Of course, it’s not (and never is) a universal panacea though.

“If you think about virtual assistants, many companies have built the very specific neural network capabilities we have today and those are finely tuned for their use cases. It’s an extension, not a replacement technology,” Lorentzen cautions. However, it will lead to more sophisticated “extended enterprise conversations”.

Giving new voice

Nuance’s roots are in voice commands, dictation and speech recognition: it owns the Dragon speech recognition suite and provided the original back-end NLP algorithm for Apple’s Siri. And voice has of course been closely watched (or listened to) with the rise of consumer voice assistants but Lorentzen says voice still has obvious limitations such as being understood noisy environments or with complex instructions: decoding a long alphanumeric string on a shipping order, for example. Lorentzen doesn’t expect consumer voice assistants to change that soon.

“[Consumer] voice assistants are simple assistants that do FAQs; anyone can put it in the system and create a bot out of it… that’s table stakes, a commodity. What’s going to differentiate is creating highly conversational experiences and being able to transact. That’s what’s going to set Nuance apart. Experience will differentiate it. Voice has become an escalation channel. When you decide to interface with a brand, it’s usually a digital channel and voice comes in when you need to talk to someone. Voice has got to be a lot better than five to 20 years ago and has to be a highly conversional experience.”

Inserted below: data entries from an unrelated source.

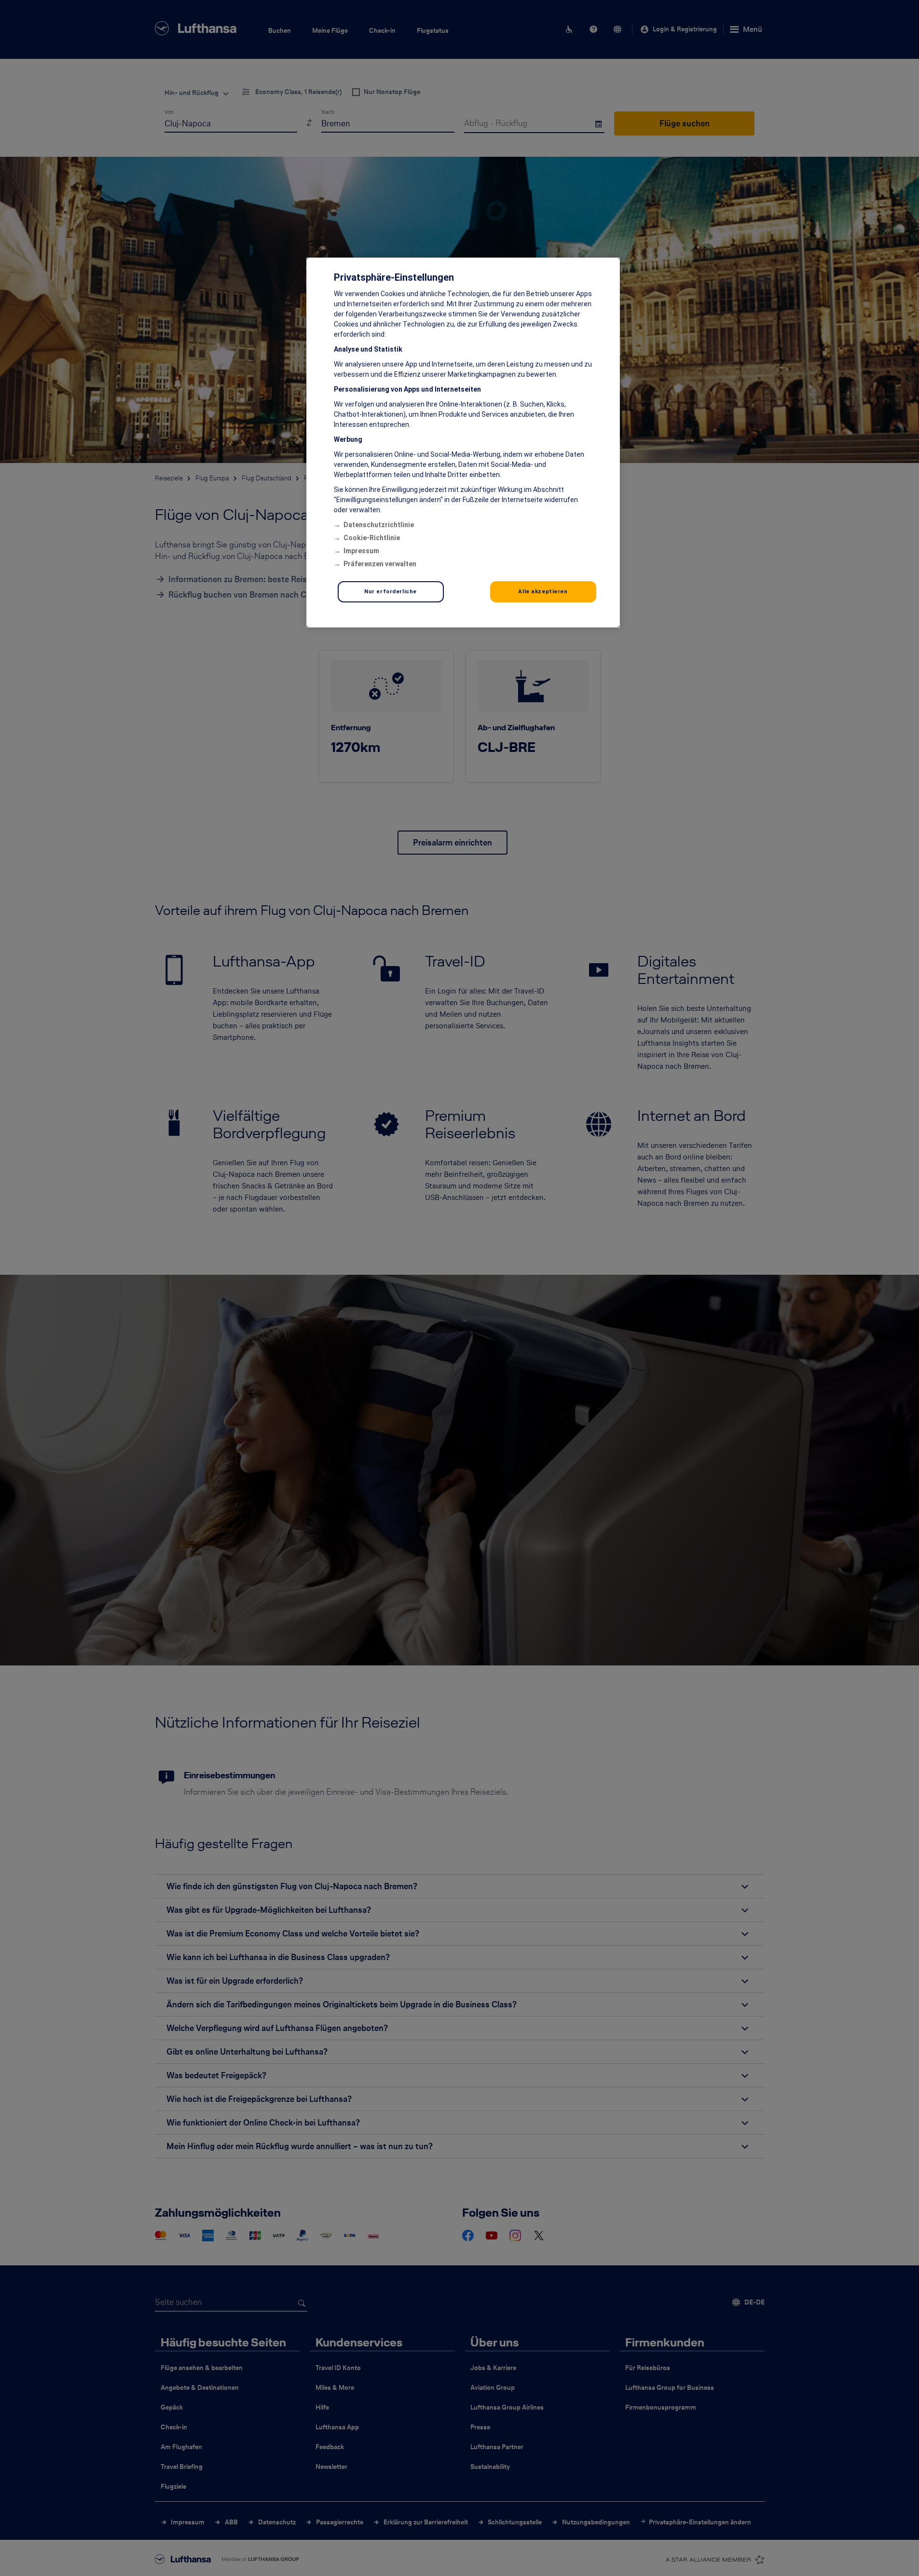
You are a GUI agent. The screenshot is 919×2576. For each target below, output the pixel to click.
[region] (463, 442)
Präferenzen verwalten (379, 564)
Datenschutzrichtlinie (378, 525)
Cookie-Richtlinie (371, 538)
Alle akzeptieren (542, 591)
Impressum (361, 551)
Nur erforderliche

Could advances in voice lead to some level of disintermediation where consumers interact with brands directly over smart speakers and similar?

“I don’t believe so quite honestly,” Lorentzen says. “To make voice systems meaningful [at an enterprise level], you need access to CRM systems, billing systems, be able to do a lot of integrations. Will Alexa or Google Assistant do that? No, I don’t think so.”

But what about Amazon? By tying leadership in online retail to leaderships in voice assistants, doesn’t it have the chance to make buying by voice a commonplace activity as it (sort of) is with its groceries ordering?

“Could be, but there’s an element of trust there too,” Lorentzen counters.

Comply or die

And what of compliance: is Nuance concerned over data sovereignty and the sand-shifting world of regulations and data privacy/protection?

“They’re there to protect consumers and we spend lots of time and energy trying to protect those areas,” he says. “We believe we’re stewards of customer data. It’s a very, very important area. You have to think twice, let’s put it that way [and] you can’t leave that stuff out for interpretation.”

As for the Microsoft relationship, Lorentzen says learning “how to deploy at the Microsoft scale has been eye opening” after a long history as a leader of an (albeit sizeable) niche.

And with ChatGPT on board and other aforementioned winds blowing in its favour, Microsoft and Nuance have a chance to take the conversation about customer interactions even further and deeper.